The Daily Mail‘s taste test results.

Meanwhile, Danish Iskilde’s “flinty, crisp style” apparently derives from the Jutland aquifer’s complicated geology, consisting of interlaced deposits of quartz sand, clay, gravel, and soil. The most expensive (and possibly the most exciting) water on the menu is 420 Volcanic from New Zealand. Sourced from the Tai Tapu spring, which bubbles up through more then 650 feet of rock at the bottom of an extinct volcano, it is apparently “extremely spritzy on the palate with a tangy mineral finish.”

Claridge’s has since been joined by the Four Seasons in Sydney, and, according to The Guardian, “a handful of five-star Los Angeles hotels now employ water sommeliers to advise on the best water accompaniment to spiced braised belly pork or fillet of brill with parmentier of truffled leek.”

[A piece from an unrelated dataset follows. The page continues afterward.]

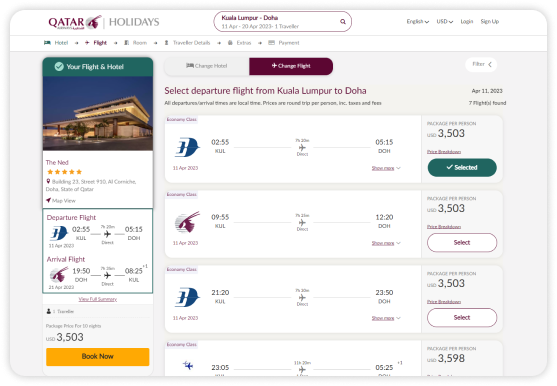Click the Extras icon in breadcrumb
The image size is (557, 386).
(x=230, y=43)
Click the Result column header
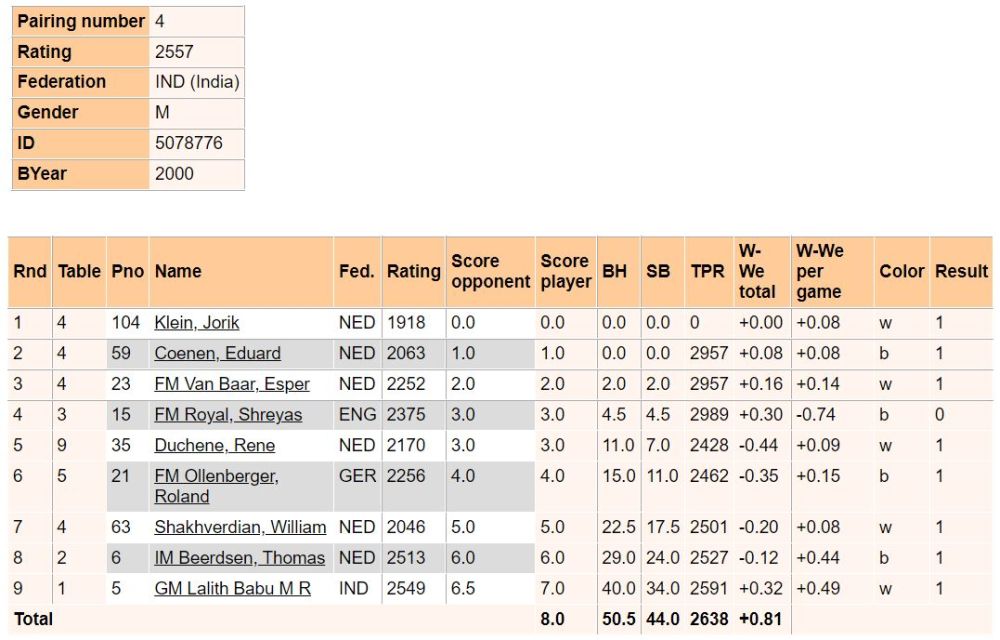The width and height of the screenshot is (1000, 640). pos(961,271)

This same Guardian article goes on to recount the origins of Elsenham Water, which is described as “absolutely pure” and “very earthy—almost muddy,” depending on who you ask. Elsenham was discovered almost accidentally by Michael Johnstone, a former jam manufacturer; it is filtered over a 10-year period, in a confined chalk aquifer, half a mile below his abandoned jam factory and a neighboring industrial-sealant plant. Now, staff in white coats and hair nets fill up to 1,000 bottles daily “from an acrylic tank connected to pipes running into a hole in the ground.” Each bottle, priced at £12 for 75cl, is then polished by hand before it leaves the building.

According to Michael Mascha, former wine critic and author of Fine Waters: A Connoisseur’s Guide to the World’s Most Distinctive Bottled Waters, “water is in a transition from being considered a commodity to being considered a product.”

There is an undeniable Wild West gold-rush type of excitement to the idea of drilling for water in geologically auspicious locations. However, Mascha’s comment also implies that we might even begin to see the engineering of gourmet water products.

Loop tap water in a closed pressurized system for twenty years, through thick beds of pure northern Italian dolomite, and enjoy the lightly acidic result with chicken and fish. Better yet, blend it with water forced through a mixture of Forez and Porphyroid granite chips sourced from southwest France, stacked in a warehouse outside London to mimic in situ geological formations, to add a citrusy top note reminscent of Badoit.

A final spritz of oxygen ensures a silky mouthfeel—combined with the right designer packaging—and the burgeoning ranks of water connoisseurs will be lining up at your industrial plant for a taste.

[Previously published as a guest post on BLDGBLOG.]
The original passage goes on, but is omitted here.